Your task: Output the complete listing. Match it exactly.
++++ Records supplied
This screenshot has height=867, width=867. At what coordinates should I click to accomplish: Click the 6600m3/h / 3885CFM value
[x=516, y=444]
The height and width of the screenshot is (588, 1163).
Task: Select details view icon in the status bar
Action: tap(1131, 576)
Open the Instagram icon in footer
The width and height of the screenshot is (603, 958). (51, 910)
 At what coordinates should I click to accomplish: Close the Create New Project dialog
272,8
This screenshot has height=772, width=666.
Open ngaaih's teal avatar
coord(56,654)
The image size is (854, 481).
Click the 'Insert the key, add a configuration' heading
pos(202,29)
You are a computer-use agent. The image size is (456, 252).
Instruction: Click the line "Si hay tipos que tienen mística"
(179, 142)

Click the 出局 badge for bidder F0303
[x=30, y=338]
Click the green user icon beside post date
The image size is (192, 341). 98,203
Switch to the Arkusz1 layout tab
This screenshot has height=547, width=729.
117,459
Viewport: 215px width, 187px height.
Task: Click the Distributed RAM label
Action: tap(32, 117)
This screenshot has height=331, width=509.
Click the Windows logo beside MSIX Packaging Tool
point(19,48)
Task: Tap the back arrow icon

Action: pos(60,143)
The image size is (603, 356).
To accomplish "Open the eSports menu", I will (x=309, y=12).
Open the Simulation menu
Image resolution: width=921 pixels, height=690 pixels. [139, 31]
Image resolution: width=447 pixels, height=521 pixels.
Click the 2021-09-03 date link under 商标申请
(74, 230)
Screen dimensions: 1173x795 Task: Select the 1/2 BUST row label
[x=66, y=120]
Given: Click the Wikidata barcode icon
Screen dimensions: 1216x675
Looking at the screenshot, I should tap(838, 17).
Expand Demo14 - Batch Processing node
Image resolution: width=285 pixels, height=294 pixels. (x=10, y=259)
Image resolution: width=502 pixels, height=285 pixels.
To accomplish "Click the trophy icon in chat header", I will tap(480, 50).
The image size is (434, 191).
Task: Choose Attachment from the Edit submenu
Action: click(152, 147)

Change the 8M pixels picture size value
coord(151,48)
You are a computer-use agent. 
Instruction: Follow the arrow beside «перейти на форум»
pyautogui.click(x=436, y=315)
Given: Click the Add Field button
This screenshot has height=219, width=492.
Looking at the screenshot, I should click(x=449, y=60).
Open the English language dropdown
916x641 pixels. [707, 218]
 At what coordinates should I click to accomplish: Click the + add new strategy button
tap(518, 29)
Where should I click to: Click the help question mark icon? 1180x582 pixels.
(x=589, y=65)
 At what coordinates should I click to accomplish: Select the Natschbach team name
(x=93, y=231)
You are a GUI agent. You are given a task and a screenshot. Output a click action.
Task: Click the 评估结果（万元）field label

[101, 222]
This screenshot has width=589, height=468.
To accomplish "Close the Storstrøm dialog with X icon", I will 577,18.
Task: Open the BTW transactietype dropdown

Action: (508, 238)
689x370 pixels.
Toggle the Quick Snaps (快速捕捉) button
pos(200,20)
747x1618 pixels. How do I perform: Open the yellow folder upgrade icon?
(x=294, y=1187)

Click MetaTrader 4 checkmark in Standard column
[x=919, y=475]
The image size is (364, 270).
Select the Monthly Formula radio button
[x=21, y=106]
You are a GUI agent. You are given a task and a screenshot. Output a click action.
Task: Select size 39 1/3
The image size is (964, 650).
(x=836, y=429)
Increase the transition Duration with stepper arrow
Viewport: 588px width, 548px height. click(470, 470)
++++++++
Answer to this problem:
This screenshot has height=867, width=867. At what coordinates should I click to accomplish: Click the 6600m3/h / 3885CFM value
[x=516, y=444]
The height and width of the screenshot is (588, 1163).
Task: Select details view icon in the status bar
Action: tap(1131, 576)
Open the Instagram icon in footer
The width and height of the screenshot is (603, 958). (51, 910)
 At what coordinates should I click to accomplish: Close the Create New Project dialog
272,8
This screenshot has height=772, width=666.
Open ngaaih's teal avatar
coord(56,654)
The image size is (854, 481).
Click the 'Insert the key, add a configuration' heading
pos(202,29)
You are a computer-use agent. The image size is (456, 252).
Instruction: Click the line "Si hay tipos que tienen mística"
(179, 142)

Click the 出局 badge for bidder F0303
[x=30, y=338]
Click the green user icon beside post date
The image size is (192, 341). 98,203
Switch to the Arkusz1 layout tab
This screenshot has height=547, width=729.
117,459
Viewport: 215px width, 187px height.
Task: Click the Distributed RAM label
Action: tap(32, 117)
This screenshot has height=331, width=509.
Click the Windows logo beside MSIX Packaging Tool
point(19,48)
Task: Tap the back arrow icon

Action: pos(60,143)
The image size is (603, 356).
To accomplish "Open the eSports menu", I will (x=309, y=12).
Open the Simulation menu
Image resolution: width=921 pixels, height=690 pixels. [139, 31]
Image resolution: width=447 pixels, height=521 pixels.
Click the 2021-09-03 date link under 商标申请
(74, 230)
Screen dimensions: 1173x795 Task: Select the 1/2 BUST row label
[x=66, y=120]
Given: Click the Wikidata barcode icon
Screen dimensions: 1216x675
Looking at the screenshot, I should tap(838, 17).
Expand Demo14 - Batch Processing node
Image resolution: width=285 pixels, height=294 pixels. (x=10, y=259)
Image resolution: width=502 pixels, height=285 pixels.
To accomplish "Click the trophy icon in chat header", I will tap(480, 50).
The image size is (434, 191).
Task: Choose Attachment from the Edit submenu
Action: click(152, 147)

Change the 8M pixels picture size value
coord(151,48)
You are a computer-use agent. 
Instruction: Follow the arrow beside «перейти на форум»
pyautogui.click(x=436, y=315)
Given: Click the Add Field button
This screenshot has height=219, width=492.
Looking at the screenshot, I should click(x=449, y=60).
Open the English language dropdown
916x641 pixels. [707, 218]
 At what coordinates should I click to accomplish: Click the + add new strategy button
tap(518, 29)
Where should I click to: Click the help question mark icon? 1180x582 pixels.
(x=589, y=65)
 At what coordinates should I click to accomplish: Select the Natschbach team name
(x=93, y=231)
You are a GUI agent. You are given a task and a screenshot. Output a click action.
Task: Click the 评估结果（万元）field label

[101, 222]
This screenshot has width=589, height=468.
To accomplish "Close the Storstrøm dialog with X icon", I will 577,18.
Task: Open the BTW transactietype dropdown

Action: (508, 238)
689x370 pixels.
Toggle the Quick Snaps (快速捕捉) button
pos(200,20)
747x1618 pixels. How do I perform: Open the yellow folder upgrade icon?
(x=294, y=1187)

Click MetaTrader 4 checkmark in Standard column
[x=919, y=475]
The image size is (364, 270).
Select the Monthly Formula radio button
[x=21, y=106]
You are a GUI agent. You are given a task and a screenshot. Output a click action.
Task: Select size 39 1/3
The image size is (964, 650).
(x=836, y=429)
Increase the transition Duration with stepper arrow
Viewport: 588px width, 548px height. click(470, 470)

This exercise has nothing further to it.